# TRY IT:
For the listing below, work out how many lines hold the word "Management" and give that number by itself.

# SUPPLIED ENTRIES:
________
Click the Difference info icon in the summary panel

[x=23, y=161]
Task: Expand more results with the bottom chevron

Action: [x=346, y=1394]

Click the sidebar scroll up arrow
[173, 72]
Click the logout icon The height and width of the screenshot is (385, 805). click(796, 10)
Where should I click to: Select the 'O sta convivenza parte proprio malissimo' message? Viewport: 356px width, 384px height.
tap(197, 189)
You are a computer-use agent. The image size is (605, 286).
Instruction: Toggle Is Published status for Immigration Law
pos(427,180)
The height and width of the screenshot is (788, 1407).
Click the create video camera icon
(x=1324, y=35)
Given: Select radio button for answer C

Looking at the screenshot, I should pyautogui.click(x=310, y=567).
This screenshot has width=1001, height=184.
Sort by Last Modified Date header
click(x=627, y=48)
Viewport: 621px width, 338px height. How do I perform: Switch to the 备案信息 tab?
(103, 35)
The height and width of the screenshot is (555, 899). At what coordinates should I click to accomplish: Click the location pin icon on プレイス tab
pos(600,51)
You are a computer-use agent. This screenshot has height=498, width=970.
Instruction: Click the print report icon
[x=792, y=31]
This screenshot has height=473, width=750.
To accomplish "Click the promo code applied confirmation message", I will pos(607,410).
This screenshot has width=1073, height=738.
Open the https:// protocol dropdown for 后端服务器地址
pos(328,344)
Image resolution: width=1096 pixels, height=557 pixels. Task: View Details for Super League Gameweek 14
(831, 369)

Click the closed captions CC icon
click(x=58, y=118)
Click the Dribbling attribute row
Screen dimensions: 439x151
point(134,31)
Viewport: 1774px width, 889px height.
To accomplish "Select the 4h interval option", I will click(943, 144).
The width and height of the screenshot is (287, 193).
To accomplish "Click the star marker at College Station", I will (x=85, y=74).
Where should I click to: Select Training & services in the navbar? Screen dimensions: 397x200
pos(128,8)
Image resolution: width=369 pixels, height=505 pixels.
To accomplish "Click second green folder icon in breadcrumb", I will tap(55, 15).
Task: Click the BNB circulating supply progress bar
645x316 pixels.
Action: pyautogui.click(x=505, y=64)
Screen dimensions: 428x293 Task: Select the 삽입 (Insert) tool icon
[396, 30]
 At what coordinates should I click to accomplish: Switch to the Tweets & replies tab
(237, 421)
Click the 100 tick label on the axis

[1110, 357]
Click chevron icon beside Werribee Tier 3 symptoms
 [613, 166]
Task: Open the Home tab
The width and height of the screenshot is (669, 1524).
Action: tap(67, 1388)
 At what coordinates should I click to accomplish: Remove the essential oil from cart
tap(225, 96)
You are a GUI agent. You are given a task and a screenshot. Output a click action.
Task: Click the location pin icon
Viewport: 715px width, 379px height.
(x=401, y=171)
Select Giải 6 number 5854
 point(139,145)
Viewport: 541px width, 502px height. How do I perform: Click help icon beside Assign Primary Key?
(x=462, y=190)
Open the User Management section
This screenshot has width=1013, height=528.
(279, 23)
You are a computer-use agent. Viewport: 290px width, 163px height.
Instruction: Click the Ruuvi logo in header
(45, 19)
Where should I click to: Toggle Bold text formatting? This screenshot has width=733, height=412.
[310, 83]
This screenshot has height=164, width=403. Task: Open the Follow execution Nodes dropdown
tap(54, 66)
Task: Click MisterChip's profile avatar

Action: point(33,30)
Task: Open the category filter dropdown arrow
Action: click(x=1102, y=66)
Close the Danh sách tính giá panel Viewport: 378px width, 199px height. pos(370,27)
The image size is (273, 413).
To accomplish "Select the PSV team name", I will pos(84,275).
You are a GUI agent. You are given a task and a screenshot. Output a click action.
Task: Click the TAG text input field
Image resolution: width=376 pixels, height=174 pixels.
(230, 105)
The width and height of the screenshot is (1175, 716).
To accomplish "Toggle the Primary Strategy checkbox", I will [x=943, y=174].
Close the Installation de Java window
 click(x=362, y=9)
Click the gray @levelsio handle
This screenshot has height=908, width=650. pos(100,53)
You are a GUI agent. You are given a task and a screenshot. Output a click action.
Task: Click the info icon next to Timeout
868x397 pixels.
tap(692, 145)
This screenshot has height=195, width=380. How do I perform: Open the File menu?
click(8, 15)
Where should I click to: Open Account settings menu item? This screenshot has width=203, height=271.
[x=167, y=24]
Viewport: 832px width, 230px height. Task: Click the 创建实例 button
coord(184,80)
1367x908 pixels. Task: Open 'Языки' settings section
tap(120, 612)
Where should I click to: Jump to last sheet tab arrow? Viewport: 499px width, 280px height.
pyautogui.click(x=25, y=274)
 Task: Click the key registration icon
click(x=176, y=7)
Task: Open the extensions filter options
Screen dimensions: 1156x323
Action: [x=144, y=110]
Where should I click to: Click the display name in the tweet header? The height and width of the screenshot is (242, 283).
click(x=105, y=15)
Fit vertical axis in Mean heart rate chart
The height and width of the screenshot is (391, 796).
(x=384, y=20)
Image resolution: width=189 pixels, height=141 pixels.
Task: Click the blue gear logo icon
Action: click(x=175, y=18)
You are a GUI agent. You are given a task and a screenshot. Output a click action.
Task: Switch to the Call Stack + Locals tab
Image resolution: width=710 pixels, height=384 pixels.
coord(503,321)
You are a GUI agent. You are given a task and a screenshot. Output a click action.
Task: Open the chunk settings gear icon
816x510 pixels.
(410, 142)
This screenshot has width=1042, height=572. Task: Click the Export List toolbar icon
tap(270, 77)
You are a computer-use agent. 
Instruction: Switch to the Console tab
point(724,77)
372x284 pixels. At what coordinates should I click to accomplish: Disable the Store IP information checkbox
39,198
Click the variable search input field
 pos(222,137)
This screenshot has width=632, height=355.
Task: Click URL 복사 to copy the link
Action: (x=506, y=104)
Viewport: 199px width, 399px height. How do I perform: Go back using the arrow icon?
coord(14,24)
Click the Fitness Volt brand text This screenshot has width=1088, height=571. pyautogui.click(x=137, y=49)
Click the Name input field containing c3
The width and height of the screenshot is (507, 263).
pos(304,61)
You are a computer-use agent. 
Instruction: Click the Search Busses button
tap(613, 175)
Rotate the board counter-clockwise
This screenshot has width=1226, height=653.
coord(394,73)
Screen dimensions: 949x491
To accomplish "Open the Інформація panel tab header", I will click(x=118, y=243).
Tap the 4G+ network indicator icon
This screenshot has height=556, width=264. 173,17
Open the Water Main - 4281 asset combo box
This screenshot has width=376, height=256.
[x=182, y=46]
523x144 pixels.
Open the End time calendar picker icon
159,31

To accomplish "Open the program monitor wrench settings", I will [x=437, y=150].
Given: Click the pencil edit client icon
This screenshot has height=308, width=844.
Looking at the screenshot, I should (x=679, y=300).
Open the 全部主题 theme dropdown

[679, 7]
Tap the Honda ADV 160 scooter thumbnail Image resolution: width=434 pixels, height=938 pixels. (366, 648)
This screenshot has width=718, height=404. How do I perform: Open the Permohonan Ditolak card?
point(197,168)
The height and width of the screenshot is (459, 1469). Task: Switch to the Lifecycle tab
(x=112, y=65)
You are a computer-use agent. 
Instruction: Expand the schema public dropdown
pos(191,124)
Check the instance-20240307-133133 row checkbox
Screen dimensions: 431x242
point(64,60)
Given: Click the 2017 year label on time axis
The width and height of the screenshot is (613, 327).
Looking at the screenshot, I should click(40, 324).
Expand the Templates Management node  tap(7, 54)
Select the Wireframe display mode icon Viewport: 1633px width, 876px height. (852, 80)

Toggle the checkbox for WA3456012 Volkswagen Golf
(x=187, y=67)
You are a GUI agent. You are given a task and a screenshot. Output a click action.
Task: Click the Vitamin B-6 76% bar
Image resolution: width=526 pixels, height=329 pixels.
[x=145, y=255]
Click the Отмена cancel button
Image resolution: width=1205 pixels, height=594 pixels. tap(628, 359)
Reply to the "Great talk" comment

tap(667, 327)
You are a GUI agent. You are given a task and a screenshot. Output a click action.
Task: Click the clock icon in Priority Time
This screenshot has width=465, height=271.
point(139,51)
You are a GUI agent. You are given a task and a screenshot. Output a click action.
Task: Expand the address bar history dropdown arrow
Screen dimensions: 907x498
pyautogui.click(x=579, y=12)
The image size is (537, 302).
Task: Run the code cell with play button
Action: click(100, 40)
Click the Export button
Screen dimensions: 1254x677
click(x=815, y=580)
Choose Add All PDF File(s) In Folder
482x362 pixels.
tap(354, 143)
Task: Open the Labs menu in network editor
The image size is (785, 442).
________
# ANSWER TO THE EXERCISE:
2